Reactions: Like 1 | Agree 1


----------



## shabbar

feelings mutual , but whatever keeps the bread on the table goes for me

Reactions: Like 1 | Agree 4


----------



## johan

I hate a lot of things about China, but 1 thing that I do admire is this; "all people that work, irrespective of what they do, have an equal standing / status and respect in their society" I wish the West could embrace this as well.

Reactions: Like 3 | Agree 1 | Winner 1


----------



## Riaz

im an accountant for two companies- Even Flow Distribution and White Wall Web.

the former is a distributor of telephony and the latter is a web development company.

Reactions: Like 2


----------



## Rob Fisher

Die Kriek said:


> Junior PC technician, sales and general admin for a small IT company. Feels very unimpressive after reading this thread



Don't... ask us what we did at your age! 

I was a bank teller! Awesome job... choon the hot chicks all day... then party at night in the banking hall with a few 5L bottles of Lieberstein or Paarl Perle!

Reactions: Like 2


----------



## andro

johanct said:


> I hate a lot of things about China, but 1 thing that I do admire is this; "all people that work, irrespective of what they do, have an equal standing / status and respect in their society" I wish the West could embrace this as well.


I think exactly the same .

Reactions: Like 1 | Agree 2


----------



## Stroodlepuff

my first job out of school was a wise eye reading therapist ( http://www.wiseeye.co.za/) at an optometrist and reception work for them too occasionally. left because I got paid absolute peanuts!

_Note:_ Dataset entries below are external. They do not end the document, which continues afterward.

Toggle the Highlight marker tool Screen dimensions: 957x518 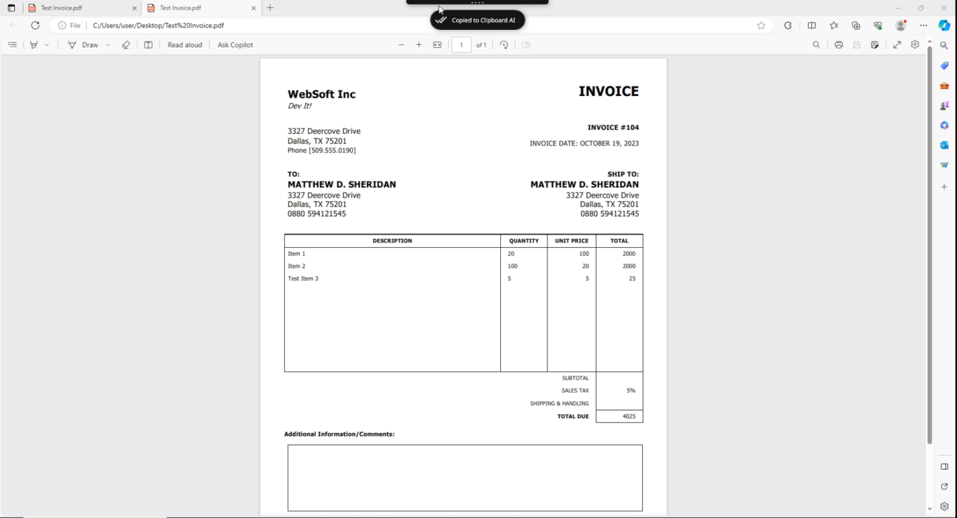[34, 45]
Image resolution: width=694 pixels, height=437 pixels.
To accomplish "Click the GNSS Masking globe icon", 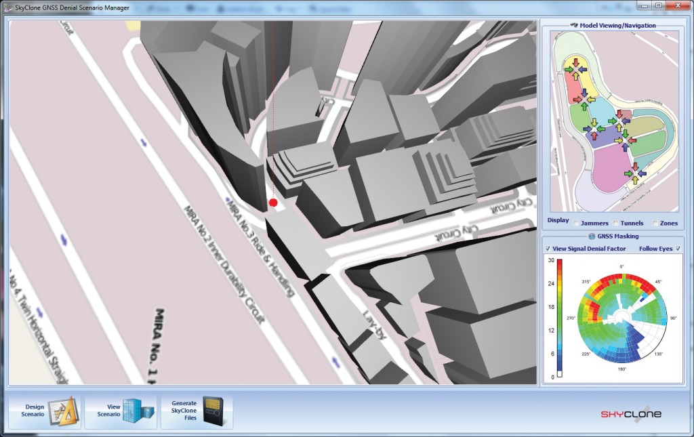I will [x=592, y=236].
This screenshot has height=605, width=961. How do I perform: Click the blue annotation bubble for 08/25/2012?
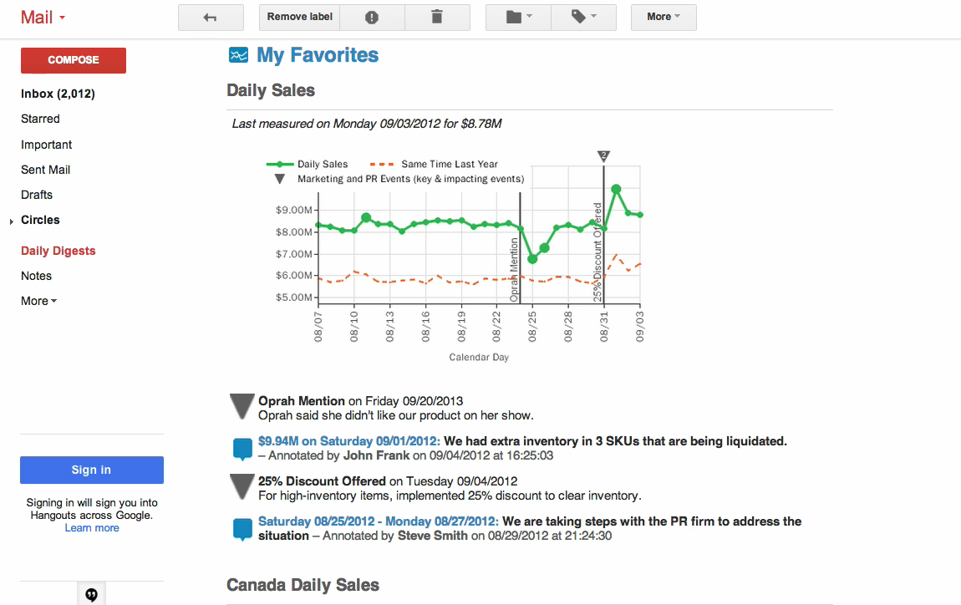coord(242,529)
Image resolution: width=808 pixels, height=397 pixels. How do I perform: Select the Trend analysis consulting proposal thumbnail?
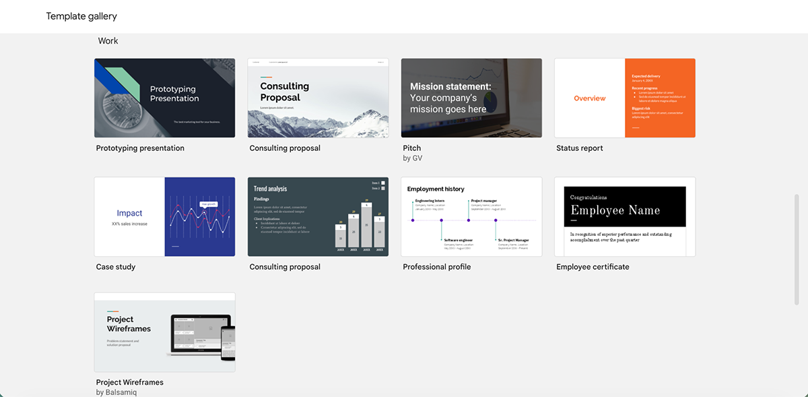click(318, 216)
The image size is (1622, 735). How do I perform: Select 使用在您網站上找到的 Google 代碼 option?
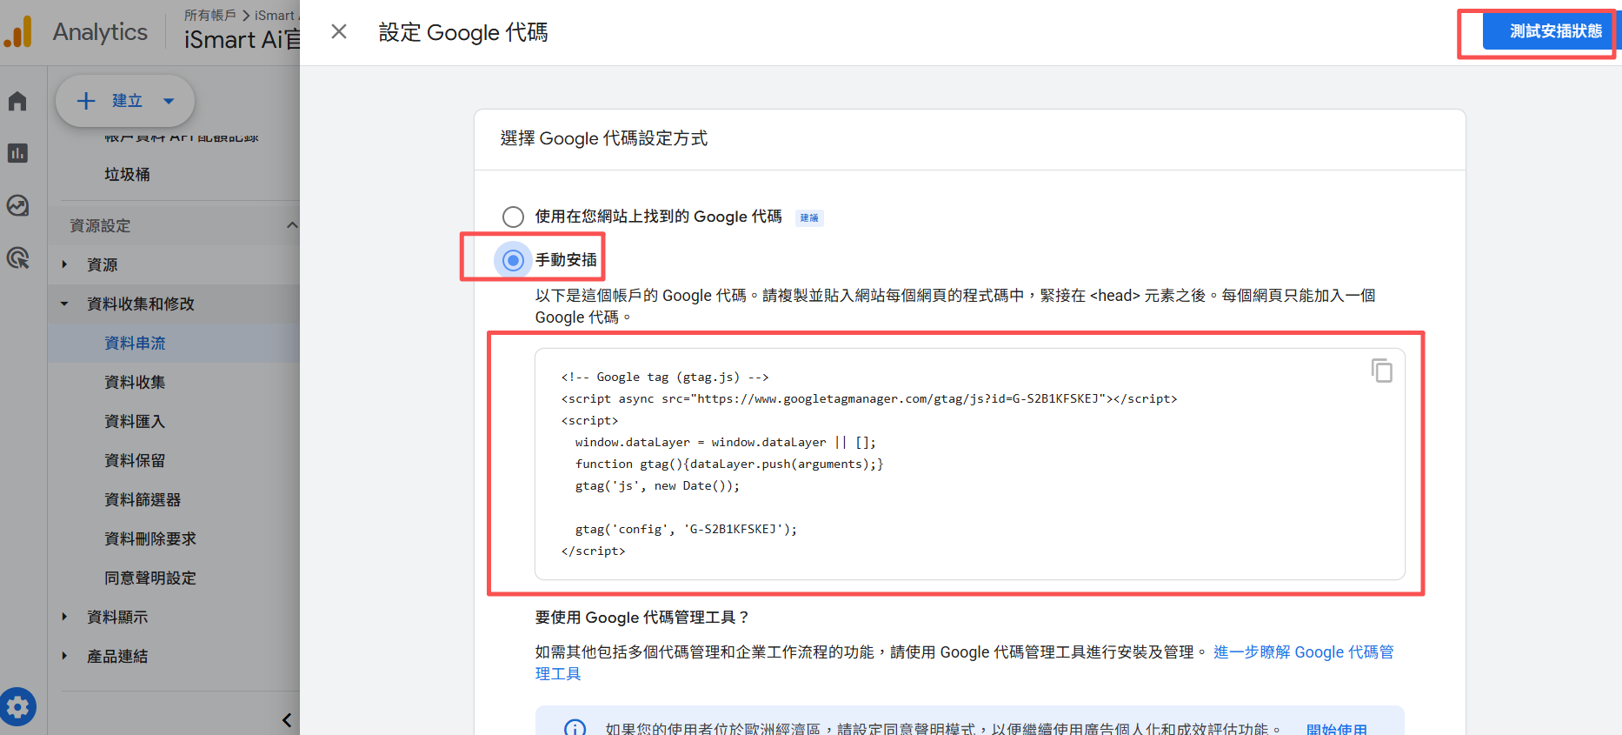[x=513, y=217]
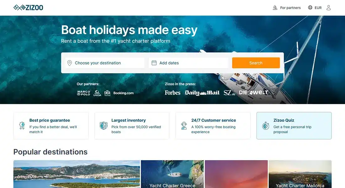
Task: Click the sailboat icon beside For partners
Action: [x=275, y=8]
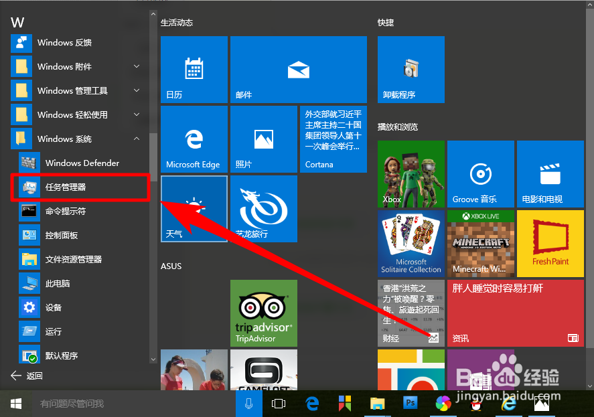Viewport: 594px width, 417px height.
Task: Open the 邮件 (Mail) tile
Action: [x=298, y=69]
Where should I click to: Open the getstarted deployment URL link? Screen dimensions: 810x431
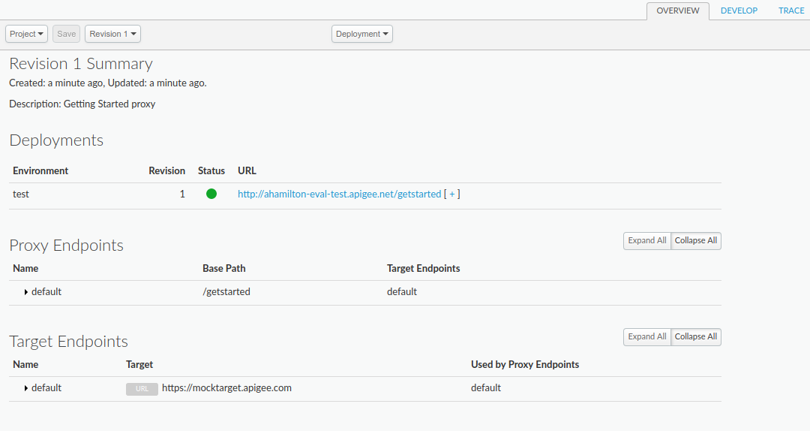click(339, 194)
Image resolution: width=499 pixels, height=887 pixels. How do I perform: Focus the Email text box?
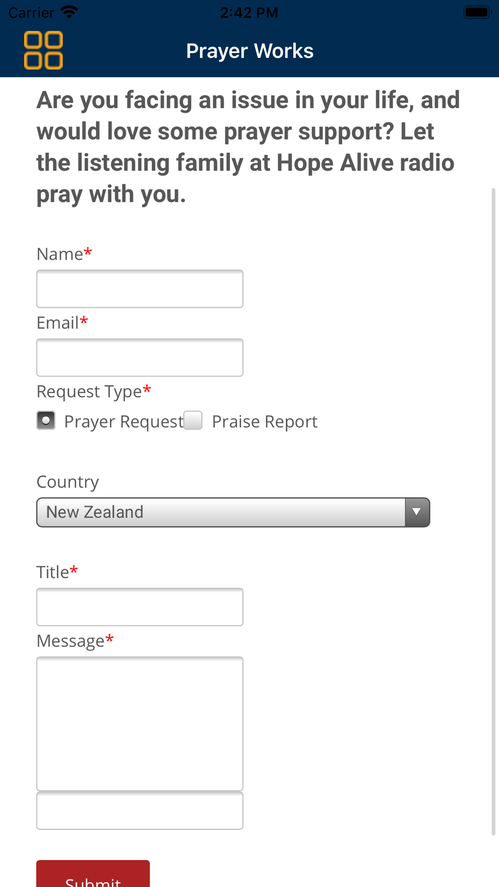pos(140,358)
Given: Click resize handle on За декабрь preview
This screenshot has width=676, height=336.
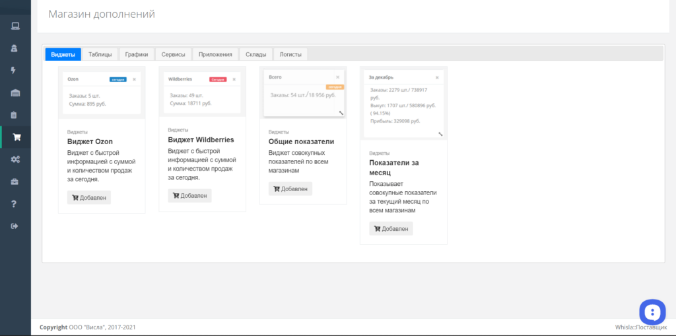Looking at the screenshot, I should coord(440,134).
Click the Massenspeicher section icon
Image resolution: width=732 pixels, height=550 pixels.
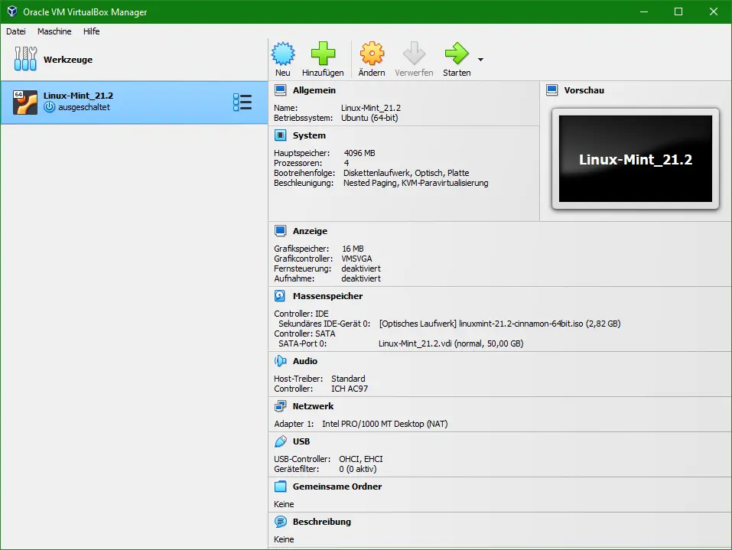coord(281,295)
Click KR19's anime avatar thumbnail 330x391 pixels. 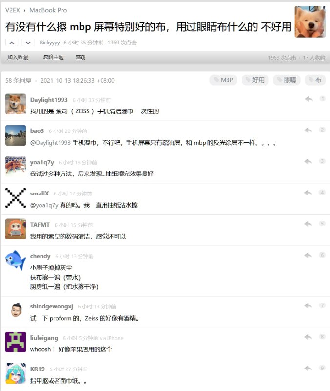16,373
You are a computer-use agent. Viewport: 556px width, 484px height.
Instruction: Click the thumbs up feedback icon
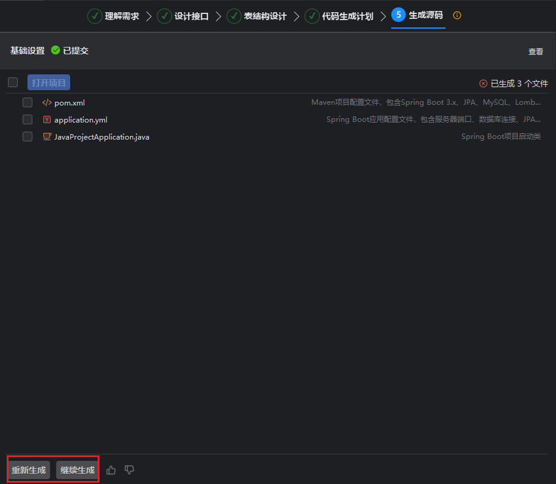[x=111, y=470]
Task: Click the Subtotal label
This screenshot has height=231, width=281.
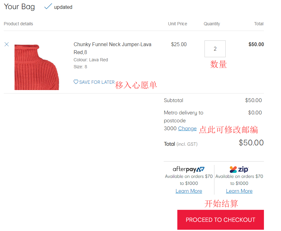Action: coord(174,100)
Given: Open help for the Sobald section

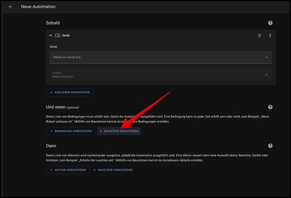Looking at the screenshot, I should coord(270,23).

From there I went onto being a PA and receptionist at an IT company which I got retrenched from

From there I moved on to a wholesale shoe distribution company and started as a receptionist and moved my way up through the company was eventually a brand and imports manager (Gave me alot of experience neede for my current position  ) left them because I basically was running their entire company and not getting the salary i deserved (Was there for 4 years and they would not give me a raise to what I needed)

and then onto Primedia which I was retrenched from aswell (Bastards!) 

So dont feel bad  We all have to start somewhere

Reactions: Like 2 | Agree 1


----------



## Rowan Francis

devdev said:


> I am going to show my age here, but does anyone remember BBS systems as the first form of internet connectivity?
> 
> Oh, and I am refuse consultant. I help company's remove their old and non functional people, and remove their rubbish.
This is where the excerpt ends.